Parfois, je me surprends à rêver de ce futur, peut-être dans un an, peut-être dans quelques années, après avoir épuisé toutes mes énergies dans ces projets passionnants et en avoir tiré une profonde satisfaction. Je m’imagine dans une classe, entourée d’enfants à l’esprit vif et à l’enthousiasme contagieux. Leur transmettre ce que j’ai appris, créer avec eux des moments de partage et de découverte… Enseigner, guider, inspirer, ce serait l’aboutissement d’un parcours riche et diversifié, ancré dans la sécurité d’une nouvelle étape de vie. Et puis qui sait ? Peut-être un jour, aurai-je mes propres enfants, et à mes côtés, une personne que j’aime, qui m’aime en retour, avec qui je partagerais ce même idéal de vie. Ce serait une autre forme d’accomplissement plus intime.
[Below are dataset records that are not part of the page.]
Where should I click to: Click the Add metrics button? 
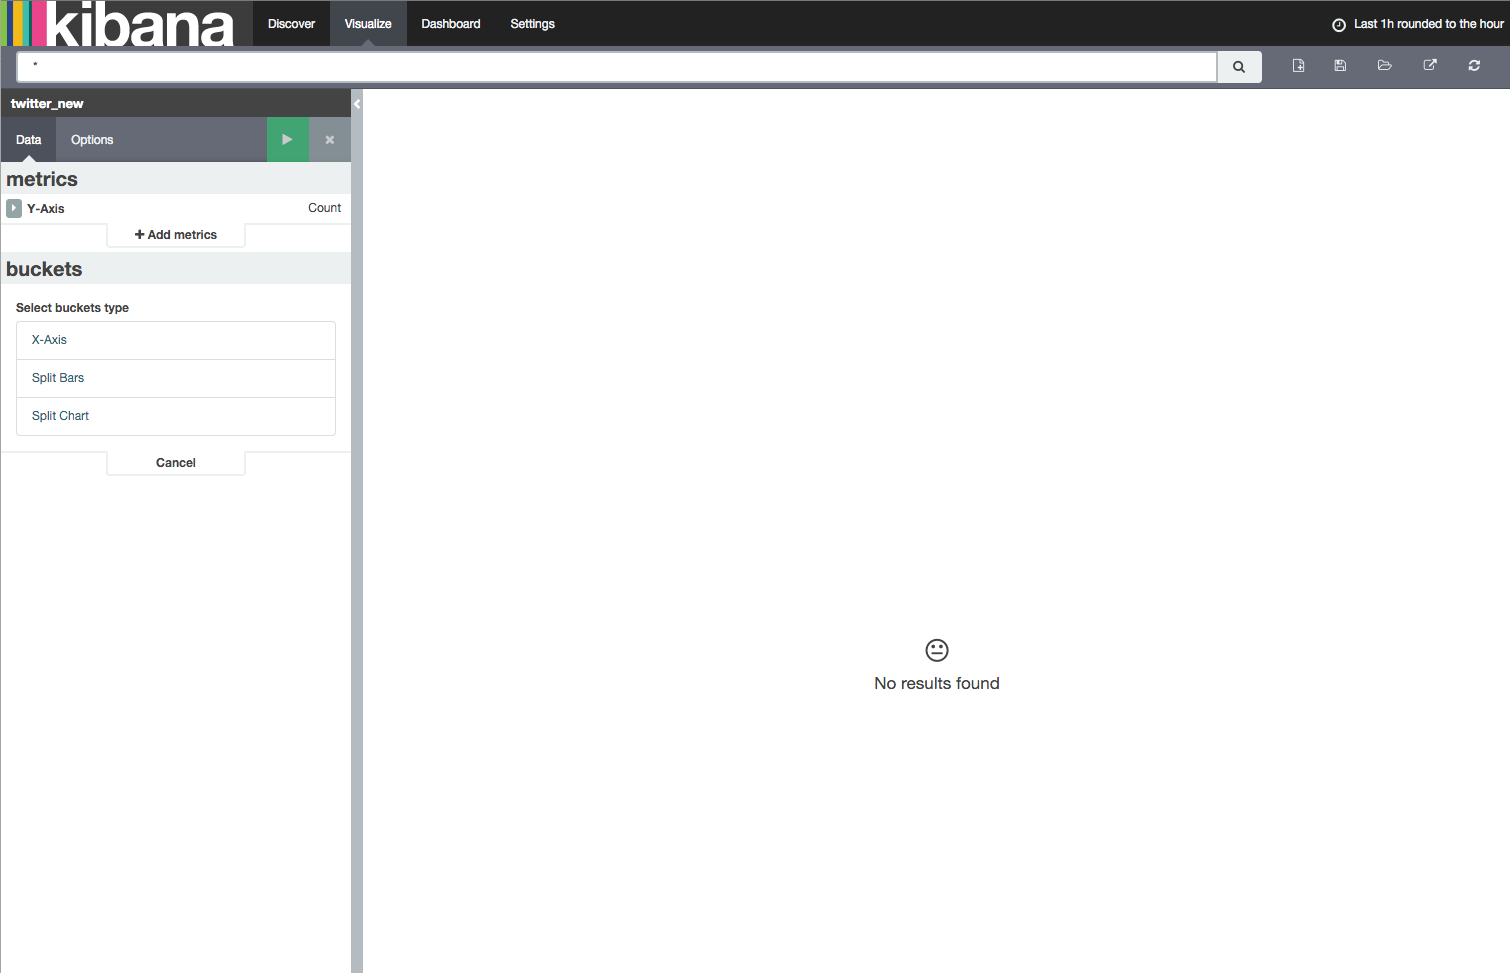tap(175, 234)
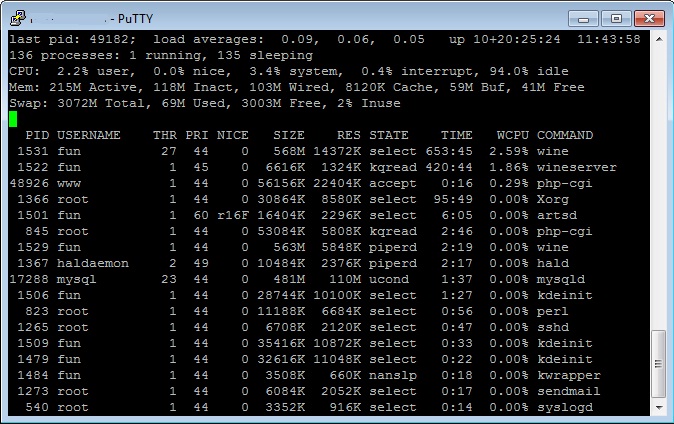
Task: Click the wineserver command entry
Action: 576,167
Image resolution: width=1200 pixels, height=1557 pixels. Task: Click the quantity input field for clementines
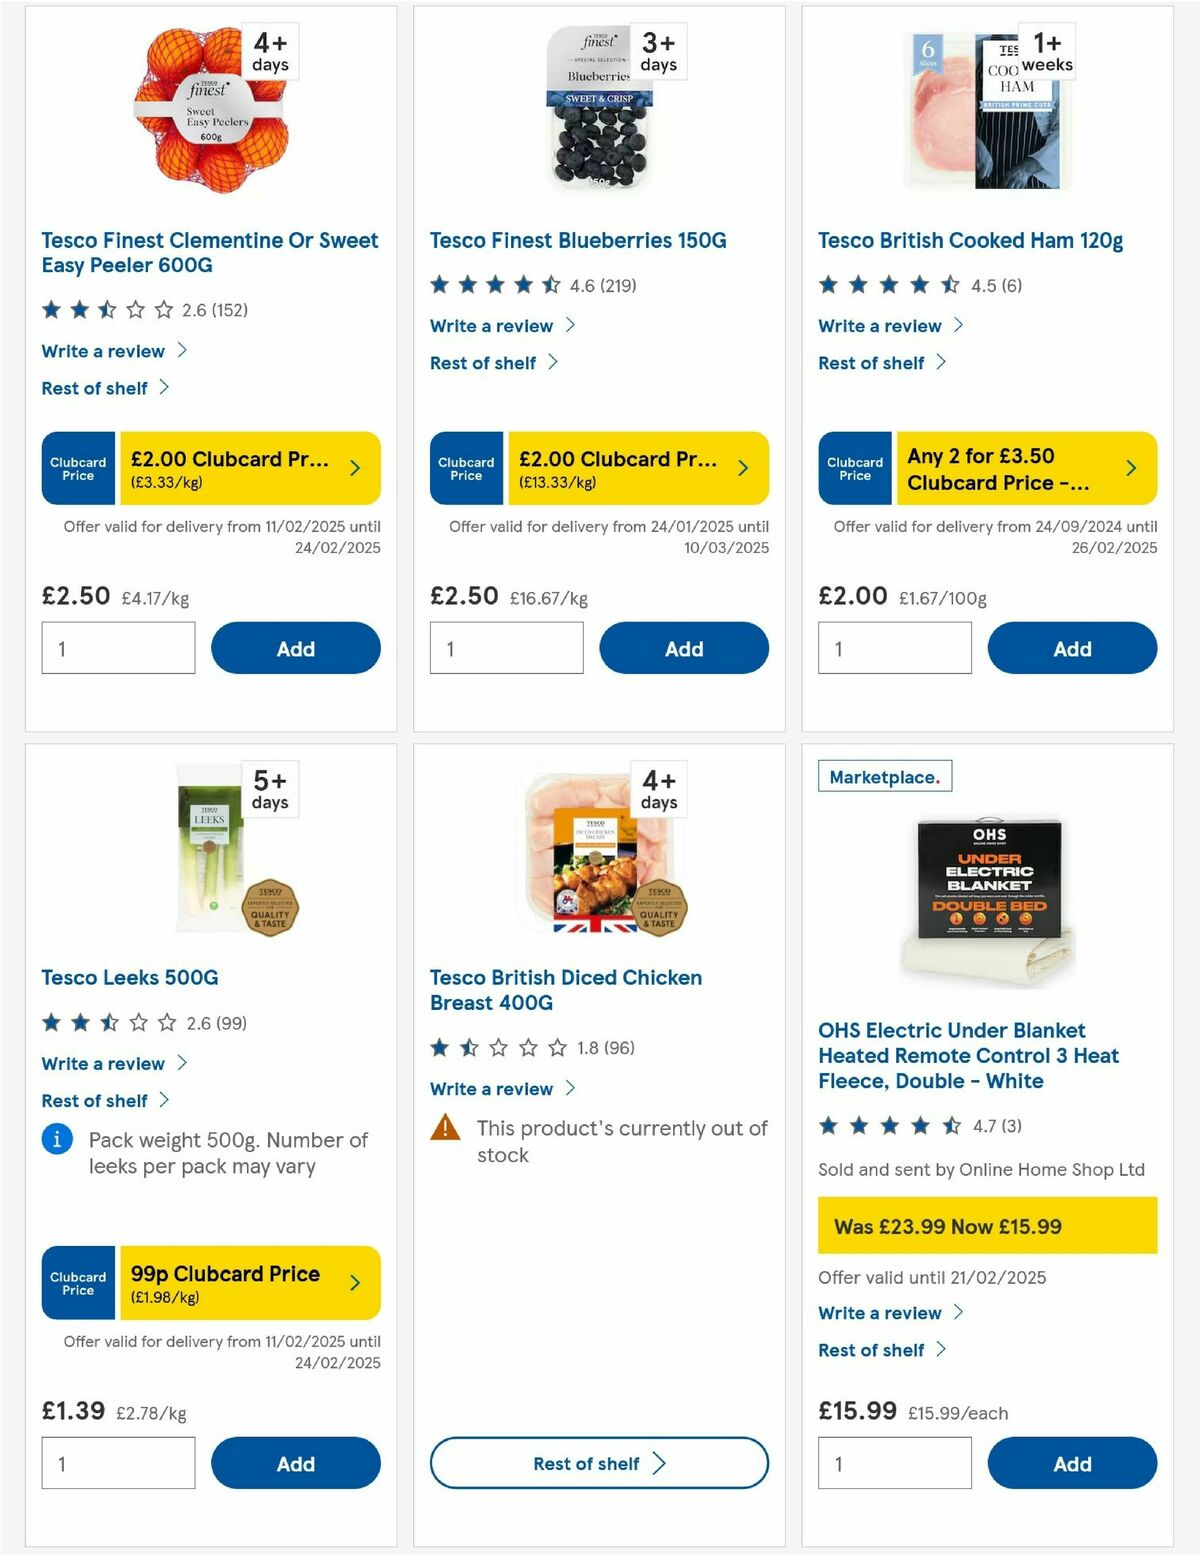point(117,648)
Une autre aventure plus douce et profonde. Chaque projet ne serait plus seulement professionnel, mais personnel, à deux. Avec tendresse. Avec complicité.
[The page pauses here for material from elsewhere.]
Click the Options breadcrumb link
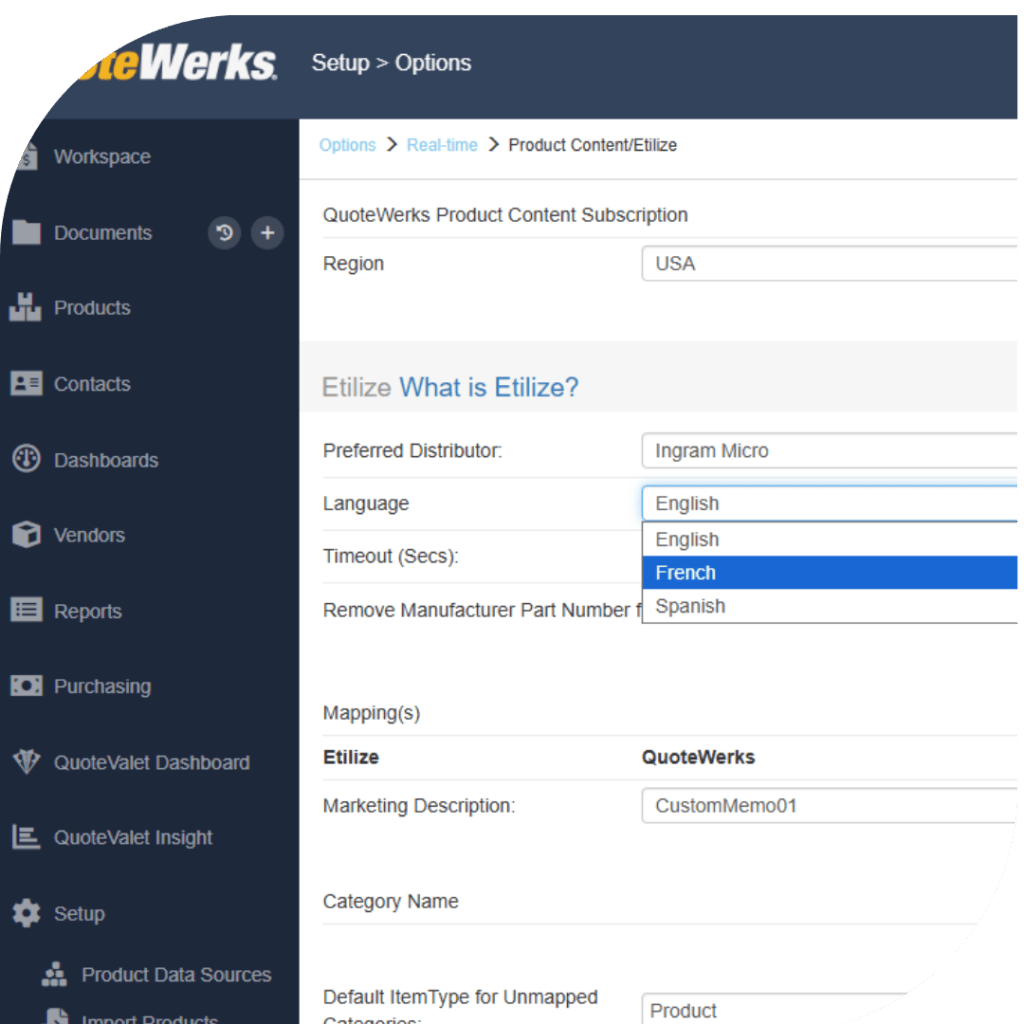 (x=347, y=145)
Et pourtant, malgré ces rêves de stabilité et d’harmonie, je suis bien consciente que pour l’instant, ma réalité est ailleurs. Je suis encore plongée dans l'intensité de mes projets actuels. Il y a un certain charme à cette vie trépidante, une satisfaction immédiate que je ne pourrais nier.

Les deux métiers ont d'ailleurs cette capacité à me sortir de mes pensées, à m’ancrer dans le réel. Quand je suis plongée dans l’organisation d’un événement, il n’y a plus de place pour les doutes ou les inquiétudes. Je suis là, investie, concentrée, résolue à donner le meilleur. L’équilibre que je trouve est difficile à atteindre autrement. Cette immersion totale dans le travail est un véritable contrepoint à mes préoccupations personnelles et mes turbulences émotionnelles. Surtout aujourd’hui, alors que mes émotions sont particulièrement à fleur de peau.
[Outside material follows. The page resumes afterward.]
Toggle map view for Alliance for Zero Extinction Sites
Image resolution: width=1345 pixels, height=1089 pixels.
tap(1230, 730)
Il était tout juste 13h00 lorsque Mati a fini par faire son apparition. Quelques minutes avant, James m’avait écrit, me demandant où nous devions nous voir. Je lui avais simplement répondu de me rejoindre au club, on improviserait ensuite.

Installée dans une des alcôves devant le bar — peut-être même celle où James avait passé la soirée précédente —, j’étais en pleine révision de la liste des détails de dernière minute à vérifier pour la soirée. Autour de moi, les lieux baignaient dans une lumière tamisée, accentuée par les premières lueurs de l'après-midi filtrant à travers les hautes fenêtres du club. C’est dans ce calme feutré que j’ai vu Mati entrer, fatigué, mais toujours avec ce sourire qui trahit son endurance. Il portait encore les stigmates d’une longue nuit de labeur, les yeux légèrement cernés, témoignage de son engagement sans faille et de son obstination à mener à bien chacun de ses projets. Mati a toujours eu ce sens aigu des affaires et une détermination à toute épreuve, surtout quand il s'agit de son club. Je l’avais accueilli avec un sourire sincère, reconnaissant en lui un partenaire aussi passionné que moi par la quête de l’excellence et du travail bien fait.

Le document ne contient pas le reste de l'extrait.